I loved the aromas of red fruits laced with herbs, spices, flowers and a savory touch of tobacco. The wine was lighter-bodied than the Broc, but taut and precise, lively and energetic, and great with a stew of white beans, herbs and sausage.

The Porter Creek stood out from the other two. The winemaker, Alex Davis, has procured his organic carignan grapes from an old vineyard near Hopland in Mendocino since 2008. Like Lioco, Porter Creek is better known for its pinot noirs and chardonnays. So why carignan?

“It allows me to produce a wine with a sense of soul and place that is very different from the pinot noirs that we are mostly known for,” Mr. Davis said by email.

Rather than leaving the bunches intact, he destems the grapes and ferments them in the conventional fashion. The result is a wine that is darker and richer than the other two, maybe a little more structured though not heavy or unpleasantly tannic. Along with a creaminess, and aromas of red fruits and herbs, the wine had delicious flavors of tobacco, licorice and what I called menthol but several readers referred to as “pine.”

All three of these bottles were the sort of unpretentious, everyday wines that good California winemakers have recently rediscovered. Some readers complained about the cost of these wines, $27 to $30, but sadly that often seems to be the cost of doing business in California, particularly if you want wines made with care from grapes grown conscientiously.

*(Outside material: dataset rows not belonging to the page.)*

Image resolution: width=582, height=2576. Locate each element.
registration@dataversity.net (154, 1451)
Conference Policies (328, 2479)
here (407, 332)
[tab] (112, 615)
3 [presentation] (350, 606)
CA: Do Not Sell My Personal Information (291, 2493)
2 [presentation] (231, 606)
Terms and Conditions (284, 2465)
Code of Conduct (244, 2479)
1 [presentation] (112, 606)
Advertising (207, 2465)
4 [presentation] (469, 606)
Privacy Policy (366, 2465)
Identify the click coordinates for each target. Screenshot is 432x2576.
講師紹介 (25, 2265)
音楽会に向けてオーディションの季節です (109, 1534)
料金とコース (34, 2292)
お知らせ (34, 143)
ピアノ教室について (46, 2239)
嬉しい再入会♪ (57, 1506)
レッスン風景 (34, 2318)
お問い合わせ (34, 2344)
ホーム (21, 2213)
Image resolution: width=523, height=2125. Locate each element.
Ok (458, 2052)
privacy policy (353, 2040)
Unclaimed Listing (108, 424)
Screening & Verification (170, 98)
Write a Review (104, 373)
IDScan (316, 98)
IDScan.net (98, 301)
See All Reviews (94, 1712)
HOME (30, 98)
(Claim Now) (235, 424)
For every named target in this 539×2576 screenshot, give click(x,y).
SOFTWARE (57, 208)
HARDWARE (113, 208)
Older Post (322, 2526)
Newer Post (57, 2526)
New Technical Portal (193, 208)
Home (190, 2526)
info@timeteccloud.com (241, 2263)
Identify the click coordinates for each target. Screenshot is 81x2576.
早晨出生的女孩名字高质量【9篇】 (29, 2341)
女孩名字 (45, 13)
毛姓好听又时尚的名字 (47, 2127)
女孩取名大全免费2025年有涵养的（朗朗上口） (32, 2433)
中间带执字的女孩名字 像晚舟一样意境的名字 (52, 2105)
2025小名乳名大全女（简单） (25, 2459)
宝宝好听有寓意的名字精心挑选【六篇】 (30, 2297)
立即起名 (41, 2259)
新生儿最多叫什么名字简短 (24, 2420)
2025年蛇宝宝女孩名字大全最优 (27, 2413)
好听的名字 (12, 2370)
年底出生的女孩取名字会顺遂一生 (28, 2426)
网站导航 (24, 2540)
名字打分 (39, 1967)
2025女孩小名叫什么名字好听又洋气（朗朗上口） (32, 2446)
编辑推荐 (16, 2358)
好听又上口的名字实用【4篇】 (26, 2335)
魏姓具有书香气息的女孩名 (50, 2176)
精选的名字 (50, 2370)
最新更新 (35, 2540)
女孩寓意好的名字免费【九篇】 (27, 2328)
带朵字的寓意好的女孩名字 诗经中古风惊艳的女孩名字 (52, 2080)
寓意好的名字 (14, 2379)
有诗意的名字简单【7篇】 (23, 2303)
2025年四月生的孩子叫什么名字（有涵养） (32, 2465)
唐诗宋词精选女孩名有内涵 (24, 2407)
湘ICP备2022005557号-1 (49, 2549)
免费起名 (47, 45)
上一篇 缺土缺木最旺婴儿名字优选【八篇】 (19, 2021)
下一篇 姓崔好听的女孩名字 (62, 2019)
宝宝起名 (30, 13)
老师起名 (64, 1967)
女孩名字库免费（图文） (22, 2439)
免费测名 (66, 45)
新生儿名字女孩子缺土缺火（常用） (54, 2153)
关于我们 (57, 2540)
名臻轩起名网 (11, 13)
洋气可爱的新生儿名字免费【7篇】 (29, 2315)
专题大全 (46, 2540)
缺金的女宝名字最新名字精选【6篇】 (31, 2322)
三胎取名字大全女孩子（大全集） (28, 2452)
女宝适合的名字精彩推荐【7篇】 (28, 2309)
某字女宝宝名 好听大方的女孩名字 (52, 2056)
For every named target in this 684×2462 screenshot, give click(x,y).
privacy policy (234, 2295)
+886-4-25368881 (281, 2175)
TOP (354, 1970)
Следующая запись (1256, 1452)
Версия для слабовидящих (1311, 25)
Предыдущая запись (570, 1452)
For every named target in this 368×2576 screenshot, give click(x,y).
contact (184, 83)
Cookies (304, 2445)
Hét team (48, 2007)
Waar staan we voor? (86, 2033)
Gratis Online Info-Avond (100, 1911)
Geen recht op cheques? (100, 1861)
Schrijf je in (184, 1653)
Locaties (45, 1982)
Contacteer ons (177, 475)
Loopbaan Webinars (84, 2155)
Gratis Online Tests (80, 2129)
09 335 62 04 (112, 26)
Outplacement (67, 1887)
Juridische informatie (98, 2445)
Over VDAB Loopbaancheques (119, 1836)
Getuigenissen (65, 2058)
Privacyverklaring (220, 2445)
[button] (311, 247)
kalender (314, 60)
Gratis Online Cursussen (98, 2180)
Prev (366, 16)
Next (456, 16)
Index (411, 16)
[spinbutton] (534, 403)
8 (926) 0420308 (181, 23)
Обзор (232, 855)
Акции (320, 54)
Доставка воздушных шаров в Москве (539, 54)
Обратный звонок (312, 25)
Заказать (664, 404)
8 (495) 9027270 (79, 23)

Several readers suggested carignans from southern France or Spain, and why not? But the idea here was to learn something about California carignan.

My takeaway was a reinforced conviction that many grapes like carignan, once scorned or written off, have great potential to make delightful wines. They may not necessarily compete with the best wines in the world, but as the philosophers say, a pursuit of the best should not be the enemy of the good.